Asymptotic Growth of Euler Phi Function

Theorem

Let $\phi$ be the Euler $\phi$ function.

For any $\epsilon > 0$ and sufficiently large $n$:

$n^{1 - \epsilon} < \map \phi n < n$

Proof

It is clear that $\map \phi n < n$ for all $n$, so it is sufficient to prove that:

$\ds \lim_{n \mathop \to \infty} \frac {n^{1 - \epsilon} } {\map \phi n} = 0$

By Multiplicative Function that Converges to Zero on Prime Powers it is sufficient to prove that:

$\ds \lim_{p^k \mathop \to \infty} \frac {p^{k \paren {1 - \epsilon} } } {\map \phi {p^k} } = 0$

as $p^k$ ranges through all prime powers.

By Euler Phi Function of Prime Power we have:

$\map \phi {p^k} = p^k - p^{k - 1}$

for a prime power $p^k$.

Therefore:

\(\ds \frac {p^{k \paren {1 - \epsilon} } } {\map \phi {p^k} }\)
====================
▶ **Written instruction**: Continue the proof above about the asymptotic growth of the Euler phi function, starting right after its last displayed expression.

Stored data entries:
====================
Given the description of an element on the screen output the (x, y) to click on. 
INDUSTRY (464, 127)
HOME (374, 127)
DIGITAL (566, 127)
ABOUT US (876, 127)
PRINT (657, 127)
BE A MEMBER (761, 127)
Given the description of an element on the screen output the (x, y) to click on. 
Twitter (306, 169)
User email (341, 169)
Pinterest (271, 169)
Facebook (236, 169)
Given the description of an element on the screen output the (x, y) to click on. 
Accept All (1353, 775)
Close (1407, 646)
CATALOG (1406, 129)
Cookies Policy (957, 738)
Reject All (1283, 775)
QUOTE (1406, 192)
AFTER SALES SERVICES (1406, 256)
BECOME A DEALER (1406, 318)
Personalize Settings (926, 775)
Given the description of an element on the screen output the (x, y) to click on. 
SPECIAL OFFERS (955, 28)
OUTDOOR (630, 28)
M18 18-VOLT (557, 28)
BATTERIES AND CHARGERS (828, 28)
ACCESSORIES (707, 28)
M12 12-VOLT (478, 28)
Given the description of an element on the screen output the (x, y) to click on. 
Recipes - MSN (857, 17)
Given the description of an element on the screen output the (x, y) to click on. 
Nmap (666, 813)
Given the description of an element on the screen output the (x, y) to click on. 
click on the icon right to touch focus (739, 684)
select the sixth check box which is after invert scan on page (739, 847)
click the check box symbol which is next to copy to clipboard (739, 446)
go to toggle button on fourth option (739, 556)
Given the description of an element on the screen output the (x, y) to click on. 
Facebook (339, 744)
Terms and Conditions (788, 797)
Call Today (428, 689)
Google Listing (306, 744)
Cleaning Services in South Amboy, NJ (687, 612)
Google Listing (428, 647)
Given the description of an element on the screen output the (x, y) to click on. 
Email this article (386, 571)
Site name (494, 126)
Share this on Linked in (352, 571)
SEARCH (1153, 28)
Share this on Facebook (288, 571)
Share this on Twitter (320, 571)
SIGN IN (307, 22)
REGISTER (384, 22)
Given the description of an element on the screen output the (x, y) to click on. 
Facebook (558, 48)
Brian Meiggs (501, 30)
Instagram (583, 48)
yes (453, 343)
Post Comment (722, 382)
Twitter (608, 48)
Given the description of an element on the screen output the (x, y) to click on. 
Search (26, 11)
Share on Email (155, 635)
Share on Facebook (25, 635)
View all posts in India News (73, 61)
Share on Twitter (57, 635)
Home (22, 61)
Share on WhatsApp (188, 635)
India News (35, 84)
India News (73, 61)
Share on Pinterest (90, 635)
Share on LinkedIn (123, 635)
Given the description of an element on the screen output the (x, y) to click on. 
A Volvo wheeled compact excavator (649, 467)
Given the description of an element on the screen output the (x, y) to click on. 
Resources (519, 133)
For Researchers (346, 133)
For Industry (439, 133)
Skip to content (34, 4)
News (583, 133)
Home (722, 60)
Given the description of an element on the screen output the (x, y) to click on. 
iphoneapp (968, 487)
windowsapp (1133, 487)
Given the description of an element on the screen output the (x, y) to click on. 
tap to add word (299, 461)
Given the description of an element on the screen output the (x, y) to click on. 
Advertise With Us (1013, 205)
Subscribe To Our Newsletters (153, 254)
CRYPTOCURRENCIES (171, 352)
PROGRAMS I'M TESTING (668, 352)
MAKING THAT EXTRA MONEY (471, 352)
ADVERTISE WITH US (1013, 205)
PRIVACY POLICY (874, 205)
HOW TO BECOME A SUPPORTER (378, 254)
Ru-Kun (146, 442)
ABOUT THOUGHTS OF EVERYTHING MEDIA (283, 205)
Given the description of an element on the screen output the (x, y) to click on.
====================
▶ **Output below**:
\(=\)

\(\ds \frac {p^{k \paren {1 - \epsilon} } } {p^k - p^{k - 1} }\)

\(\ds \)

\(=\)

\(\ds \frac p {p - 1} \frac {p^{k \paren {1 - \epsilon} } } {p^k}\)

\(\ds \)

\(=\)

\(\ds \frac p {p - 1} \frac 1 {p^{k \epsilon} }\)

\(\ds \)

\(\le\)

\(\ds \frac 2 {p^{k \epsilon} }\)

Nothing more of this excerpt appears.